[PROVIDED INFORMATION]
────────────────
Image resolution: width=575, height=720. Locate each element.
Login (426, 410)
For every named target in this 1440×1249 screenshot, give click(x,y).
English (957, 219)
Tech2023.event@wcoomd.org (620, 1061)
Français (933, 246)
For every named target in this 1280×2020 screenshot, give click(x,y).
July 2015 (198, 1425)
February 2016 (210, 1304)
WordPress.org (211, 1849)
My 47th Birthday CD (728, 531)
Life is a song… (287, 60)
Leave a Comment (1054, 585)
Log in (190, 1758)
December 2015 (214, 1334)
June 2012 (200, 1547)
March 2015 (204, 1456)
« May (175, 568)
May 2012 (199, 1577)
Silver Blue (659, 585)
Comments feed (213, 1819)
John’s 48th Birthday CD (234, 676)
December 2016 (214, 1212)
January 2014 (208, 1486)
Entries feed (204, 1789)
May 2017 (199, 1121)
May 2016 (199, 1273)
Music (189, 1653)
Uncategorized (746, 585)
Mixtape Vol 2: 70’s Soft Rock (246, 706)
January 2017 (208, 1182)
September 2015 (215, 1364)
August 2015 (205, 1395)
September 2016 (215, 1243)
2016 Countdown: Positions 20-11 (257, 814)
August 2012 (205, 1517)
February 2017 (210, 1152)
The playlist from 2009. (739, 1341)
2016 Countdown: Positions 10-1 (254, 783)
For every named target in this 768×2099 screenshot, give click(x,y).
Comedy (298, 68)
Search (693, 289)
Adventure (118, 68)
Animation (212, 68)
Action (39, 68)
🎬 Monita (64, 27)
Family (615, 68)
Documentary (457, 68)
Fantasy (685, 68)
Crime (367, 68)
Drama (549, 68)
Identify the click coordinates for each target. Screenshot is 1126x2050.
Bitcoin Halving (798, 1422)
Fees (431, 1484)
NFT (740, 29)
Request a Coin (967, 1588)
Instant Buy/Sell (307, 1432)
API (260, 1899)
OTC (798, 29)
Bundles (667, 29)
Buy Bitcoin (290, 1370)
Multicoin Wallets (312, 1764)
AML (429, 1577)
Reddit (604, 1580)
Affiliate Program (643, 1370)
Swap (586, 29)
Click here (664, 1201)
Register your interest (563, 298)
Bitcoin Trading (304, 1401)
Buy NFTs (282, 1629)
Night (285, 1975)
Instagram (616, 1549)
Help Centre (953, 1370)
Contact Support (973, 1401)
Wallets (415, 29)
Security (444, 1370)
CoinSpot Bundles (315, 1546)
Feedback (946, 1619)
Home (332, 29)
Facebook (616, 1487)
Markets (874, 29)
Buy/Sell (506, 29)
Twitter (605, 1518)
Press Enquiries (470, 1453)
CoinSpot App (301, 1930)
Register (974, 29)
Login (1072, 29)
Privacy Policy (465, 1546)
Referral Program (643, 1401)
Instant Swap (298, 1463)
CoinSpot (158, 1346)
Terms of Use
────────────────
Rewrite all the rows above, renaming "Birthday CD" to "Birthday Mix" wherever it occurs and leaving everything else unchanged.

[SOLUTION BELOW]
Image resolution: width=575, height=720. Locate each element.
Login (426, 410)
For every named target in this 1440×1249 screenshot, give click(x,y).
English (957, 219)
Tech2023.event@wcoomd.org (620, 1061)
Français (933, 246)
For every named target in this 1280×2020 screenshot, give click(x,y).
July 2015 (198, 1425)
February 2016 (210, 1304)
WordPress.org (211, 1849)
My 47th Birthday Mix (728, 531)
Life is a song… (287, 60)
Leave a Comment (1054, 585)
Log in (190, 1758)
December 2015 (214, 1334)
June 2012 (200, 1547)
March 2015 (204, 1456)
« May (175, 568)
May 2012 (199, 1577)
Silver Blue (659, 585)
Comments feed (213, 1819)
John’s 48th Birthday Mix (234, 676)
December 2016 (214, 1212)
January 2014 (208, 1486)
Entries feed (204, 1789)
May 2017 (199, 1121)
May 2016 (199, 1273)
Music (189, 1653)
Uncategorized (746, 585)
Mixtape Vol 2: 70’s Soft Rock (246, 706)
January 2017 (208, 1182)
September 2015 (215, 1364)
August 2015 (205, 1395)
September 2016 (215, 1243)
2016 Countdown: Positions 20-11 (257, 814)
August 2012 (205, 1517)
February 2017 (210, 1152)
The playlist from 2009. (739, 1341)
2016 Countdown: Positions 10-1 (254, 783)
For every named target in this 768×2099 screenshot, give click(x,y).
Comedy (298, 68)
Search (693, 289)
Adventure (118, 68)
Animation (212, 68)
Action (39, 68)
🎬 Monita (64, 27)
Family (615, 68)
Documentary (457, 68)
Fantasy (685, 68)
Crime (367, 68)
Drama (549, 68)
Identify the click coordinates for each target. Screenshot is 1126x2050.
Bitcoin Halving (798, 1422)
Fees (431, 1484)
NFT (740, 29)
Request a Coin (967, 1588)
Instant Buy/Sell (307, 1432)
API (260, 1899)
OTC (798, 29)
Bundles (667, 29)
Buy Bitcoin (290, 1370)
Multicoin Wallets (312, 1764)
AML (429, 1577)
Reddit (604, 1580)
Affiliate Program (643, 1370)
Swap (586, 29)
Click here (664, 1201)
Register your interest (563, 298)
Bitcoin Trading (304, 1401)
Buy NFTs (282, 1629)
Night (285, 1975)
Instagram (616, 1549)
Help Centre (953, 1370)
Contact Support (973, 1401)
Wallets (415, 29)
Security (444, 1370)
CoinSpot Bundles (315, 1546)
Feedback (946, 1619)
Home (332, 29)
Facebook (616, 1487)
Markets (874, 29)
Buy/Sell (506, 29)
Twitter (605, 1518)
Press Enquiries (470, 1453)
CoinSpot App (301, 1930)
Register (974, 29)
Login (1072, 29)
Privacy Policy (465, 1546)
Referral Program (643, 1401)
Instant Swap (298, 1463)
CoinSpot (158, 1346)
Terms of Use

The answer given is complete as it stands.